We strive to maintain the open culture often associated with startups, in which everyone is a hands-on contributor and feels comfortable sharing ideas and opinions. In our weekly all-hands (“TGIF”) meetings—not to mention over email or in the cafe—Googlers ask questions directly to Larry, Sergey and other execs about any number of company issues. Our offices and cafes are designed to encourage interactions between Googlers within and across teams, and to spark conversation about work as well as play.

Even if you are a sole proprietor and have no employees – and especially if you work in a space like a home office that has no other human interaction – collaborative partnerships are an easy and powerful way to bring vitality to your work and life. Seek out people whose company you enjoy and who can help you to think bigger thoughts. Invite them to coffee and propose a challenge.This is not chitchat, so you need to establish an agenda and stop and start times. Also consider what kind of space is most conducive to your task. It may not be the local coffee shop. Then again, perhaps Starbucks, Panera or Corner Bakery. A great alternative is a space like Union in Dallas near SMU, that also has conference rooms available for exactly this purpose.

Perhaps you actually work on a group project that benefits both of you. OR, you may just take turns bringing the topic. Either way, you are likely to experience increased productivity and a greater sense of enjoyment in your work, even if you are an introvert like me.
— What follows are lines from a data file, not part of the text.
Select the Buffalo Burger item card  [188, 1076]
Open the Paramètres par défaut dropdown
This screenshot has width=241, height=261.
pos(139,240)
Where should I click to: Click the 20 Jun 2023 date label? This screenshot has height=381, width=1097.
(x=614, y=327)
How have you created collaborations for your work? What kinds of spaces have been most conducive? Tell us a story about what has worked for you.

Linchpin

Can you cast vision, chart direction, and provide energy, while also being the one keeping the wheels from falling off?

Linchpin. That’s a funny word. To my ear it sounds dark and sinister – like something from a mafia movie or a tortured legal battle. I expect to see a long black sedan pull up with impenetrable windows. The chauffeur opens the rear door and out steps a man with slicked back hair – his suit more expensive than my car. That’s not what I have in mind here.
LinchpinNo, I am imagining the term linchpin being used to describe a leadership role in an organization or project, whether secular or sacred, commercial or faith based. Whether you’re a business or ministry leader, how does the idea of a linchpin apply to you?
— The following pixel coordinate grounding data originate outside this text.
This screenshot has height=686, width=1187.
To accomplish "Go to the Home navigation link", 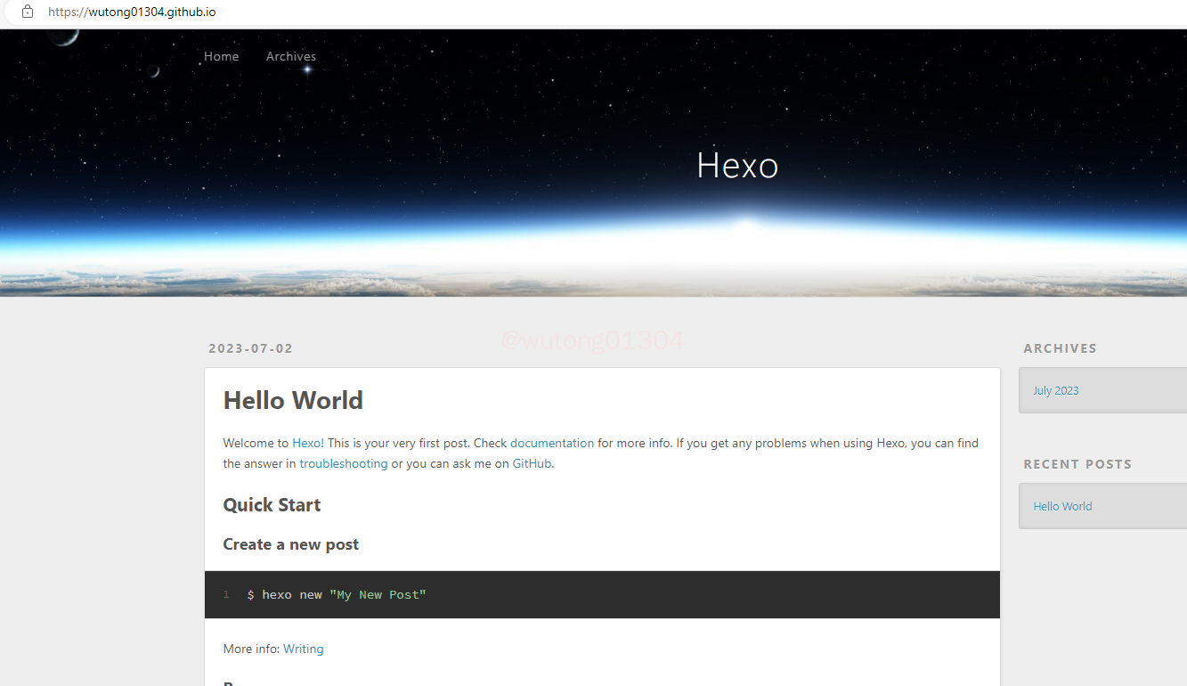I will click(221, 56).
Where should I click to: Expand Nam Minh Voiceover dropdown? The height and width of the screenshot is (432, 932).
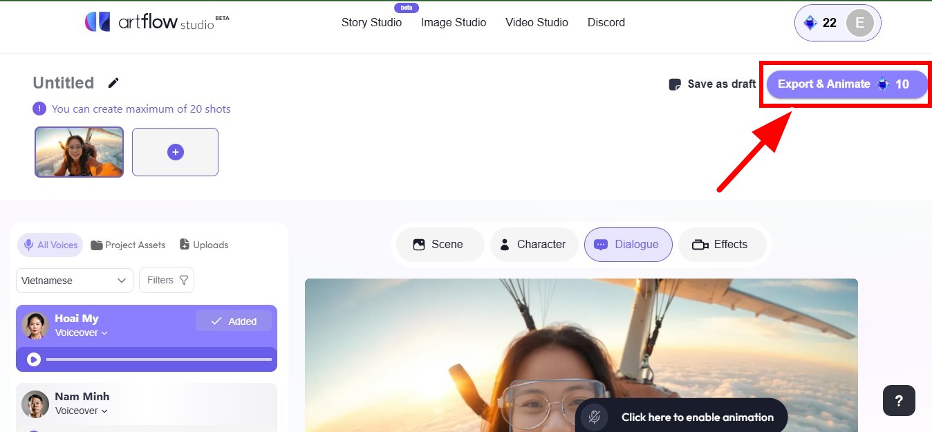82,411
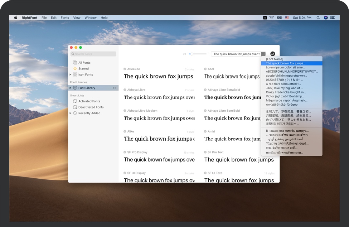Viewport: 349px width, 227px height.
Task: Open Activated Fonts smart list icon
Action: (75, 101)
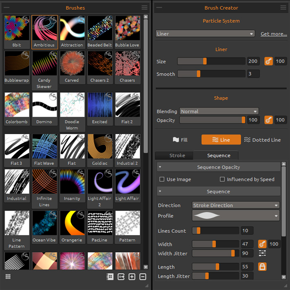Select the Dotted Line shape mode
The height and width of the screenshot is (290, 290).
click(x=262, y=140)
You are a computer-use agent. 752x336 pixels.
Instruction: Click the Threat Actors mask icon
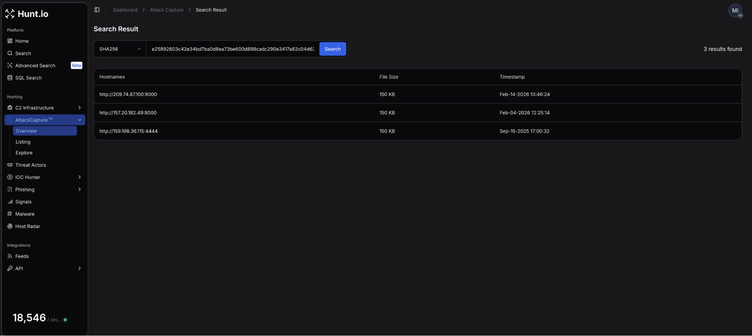point(10,165)
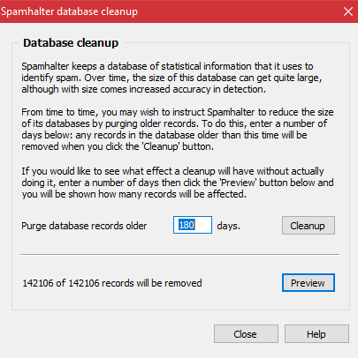The image size is (358, 358).
Task: Click the paragraph starting 'From time to time'
Action: (x=178, y=130)
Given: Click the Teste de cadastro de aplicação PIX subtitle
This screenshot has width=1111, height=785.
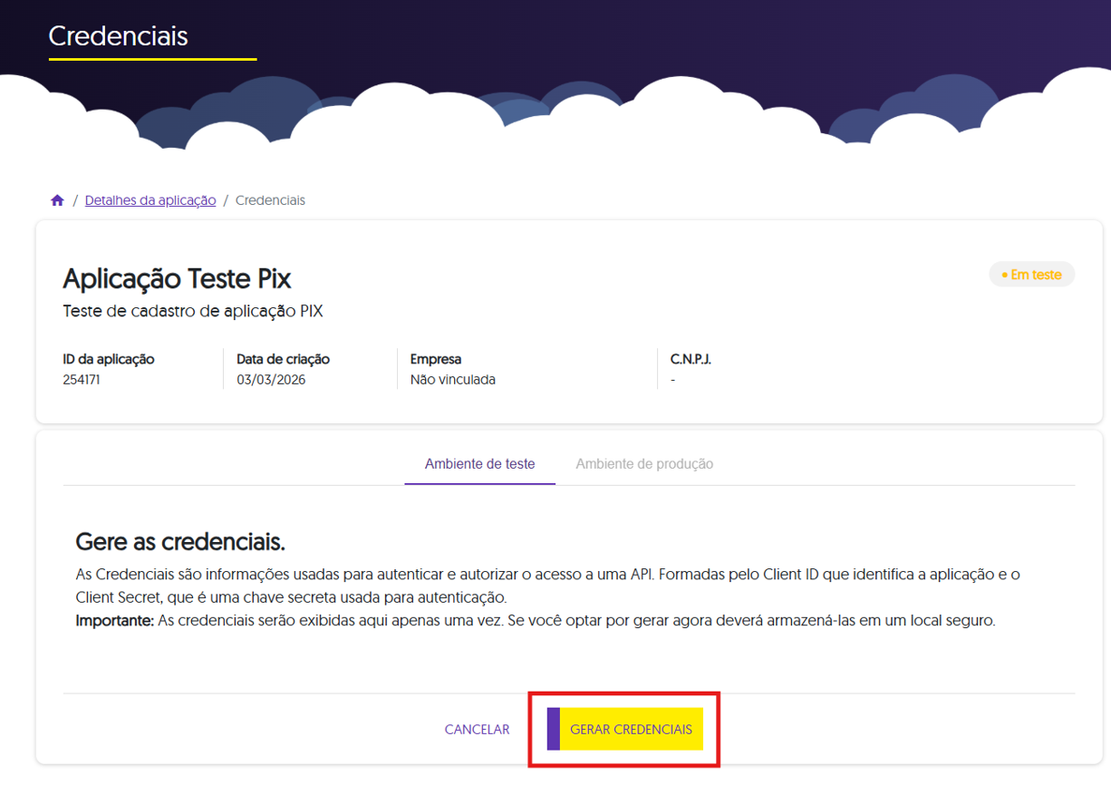Looking at the screenshot, I should [193, 312].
I’m asking these questions because someone used it to refer to my potential role in a project. That got me thinking the above, and then I decided I’d look it up and see what I could find. So, Wiki had this to say: “a fastener used to prevent a wheel or other part from sliding off the axle upon which it is riding. The word is first attested in the 14th century and derives from Middle English elements meaning “axletree pin”.” Webster online says: “1. a locking pin inserted crosswise (as through the end of an axle or shaft); 2. one that serves to hold together parts or elements that exist or function as a unit <the linchpin in the defense’s case>” Setting aside for another post the ME “axletree pin” and the immediate question – “Hmm, “linch”….”tree”…. I wonder….” I want to focus on this idea of a wheel on an axle. This is an important role. These pins keep the wheels on your wheelbarrow or dolly from coming off. Years ago they would have kept the wheels on a tractor or car attached. So, the linchpin is an essential component, without which, literally, “the wheels come off!” And yet, it is also a very humble position. The pin has no creative power. The wheel does not influence the force, speed, or direction of travel. Without it the travel won’t happen, or at least not safely. But it has to humbly stay in place while others create and manage the movement.

So what is the role of leader as linchpin? Seth Godin discusses this idea is his recent book by the same title. Linchpin bookThe idea of organizational indispensability is interesting. Is it real, or a myth. Are any of us truly indispensable? What does this say about they notion that “every is replaceable”? When we are working on boundaries and balance, we need to affirm that people can manage without us – sometimes even MUST, or they won’t continue to grow and mature. How would you reconcile these ideas? We want to believe that we are indispensable, and yet when each one moves on, the organizations (families, congregations, communities, corporations) adjust, reorient their leadership, and move forward under a “new normal.”

Is the leader the linchpin, or need those be separate roles? Can you cast vision, chart direction, and provide energy, while also being the one keeping the wheels from falling off? That sounds like a lot of responsibility for one individual. I wonder. What do you think?